Könnt ihr mir da weiterhelfen ?

Mplayer,

Auch hab ich  mitlerweilen Mplayer drauf , der auch die entsprechenden Movies widergeben kann, Allerdings hat der die Make, das er das Bild was er ausgiebt nur auf einer festen grösse abspielt, das heist, mach ich fullscreen hab ich meist einfach nur einen riesen schwarzen rahmen um das immernochgleich "kliene" bild. auch ein ich das fenste grösser skalier, bleibt das Bild gleichgross, nur der schwarze rahmen  wirt grösser . O.o was soll das ?  Hatte das schon jemand von euch?

System :

Ich betreibe ein AMD64, mit 512 Ram und ner Onboard Geforce 6100, das ganze wie ihr auf dem bild seht unter KDE. mit Beryl  -> das eigentlich wider entlich einwandfrei läuft.

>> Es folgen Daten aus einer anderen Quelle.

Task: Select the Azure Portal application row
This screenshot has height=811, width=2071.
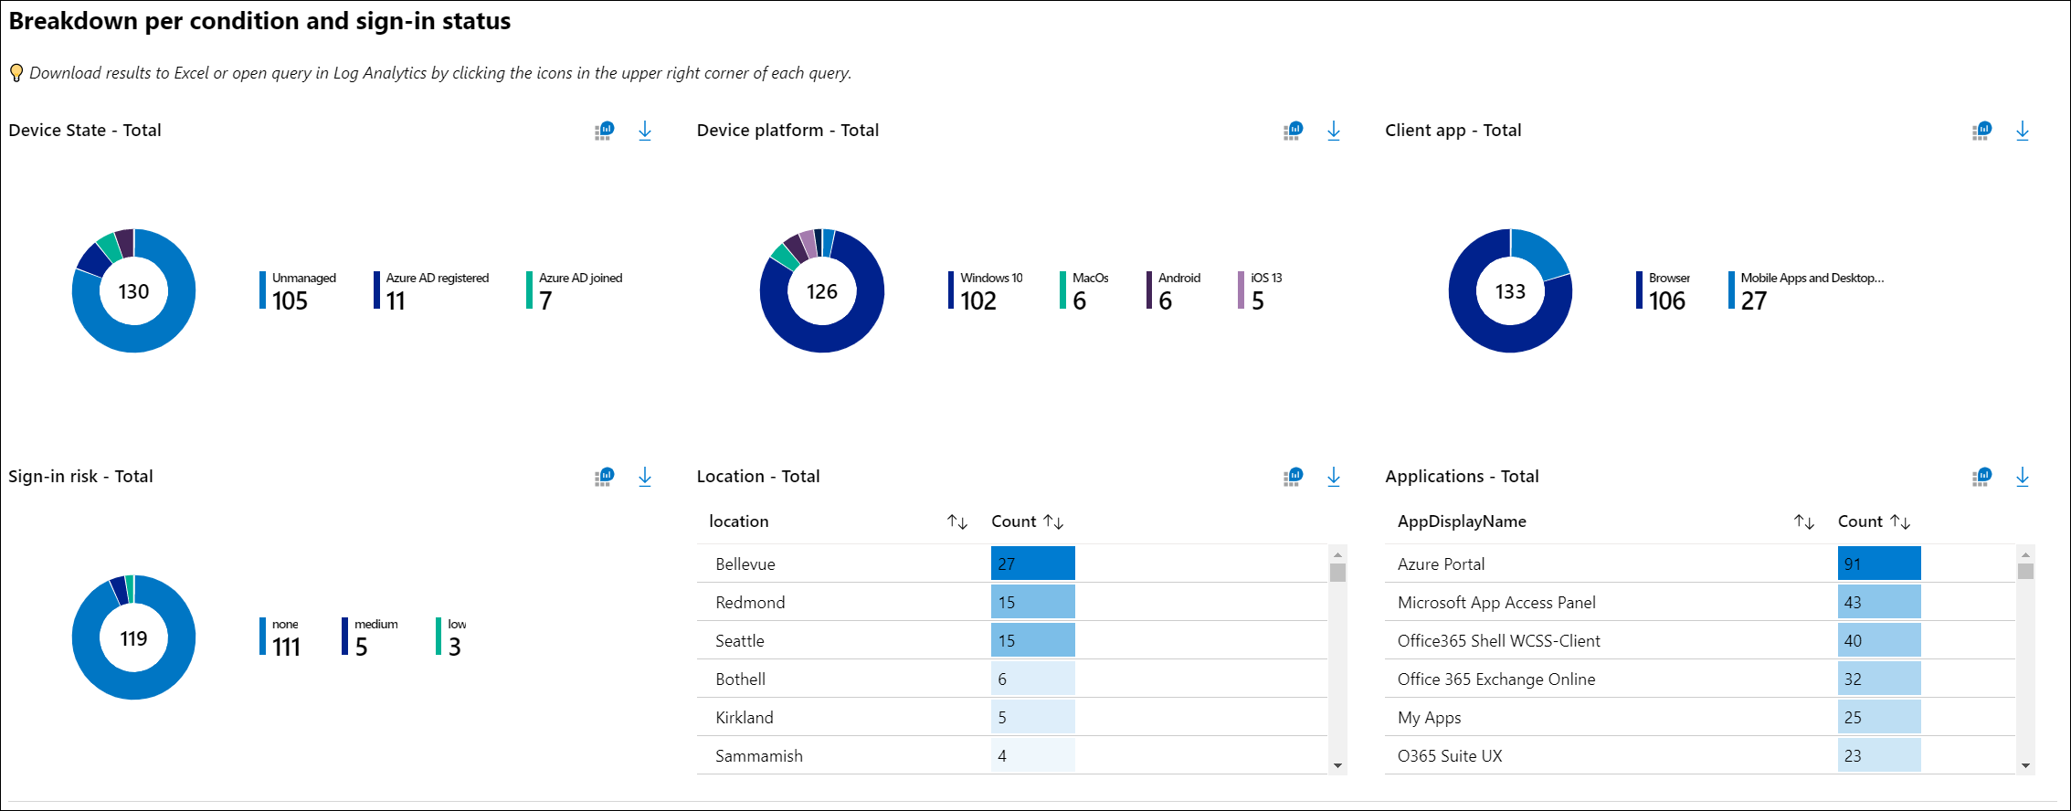Action: [x=1441, y=564]
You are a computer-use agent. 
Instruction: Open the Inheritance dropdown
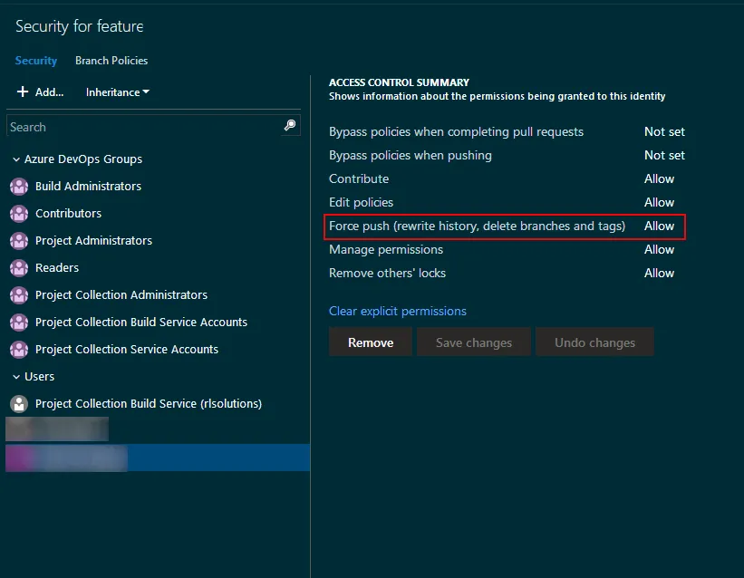(117, 92)
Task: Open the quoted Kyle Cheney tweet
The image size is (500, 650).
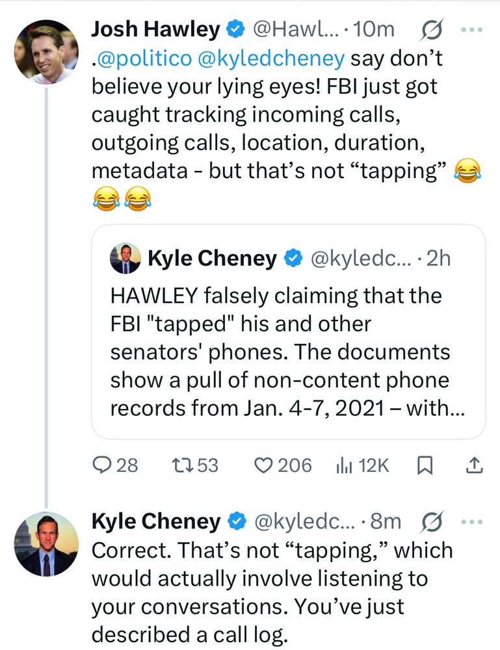Action: click(x=288, y=351)
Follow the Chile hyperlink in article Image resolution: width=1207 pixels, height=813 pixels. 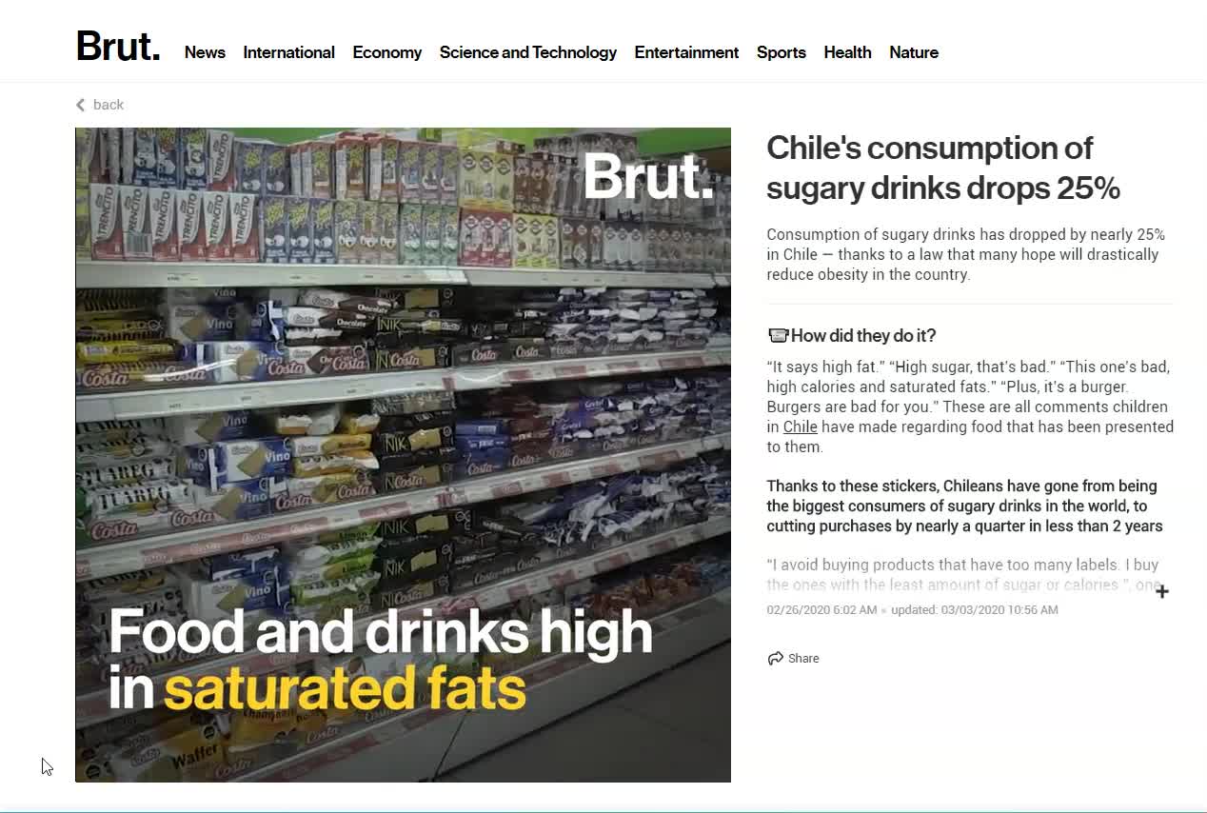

Xine hat früher auchschon mit Beryl Funktioniert, allerdings hab ich den fehler beim Mplayer schon frühern icht lösen können, was mir damals auch egal war da ja Xine Funktioniert hat.Last edited by Blackburns_gentoo on Tue Oct 16, 2007 11:10 pm; edited 1 time in total

----------

## ChrisJumper

Hi Blackburns_gentoo!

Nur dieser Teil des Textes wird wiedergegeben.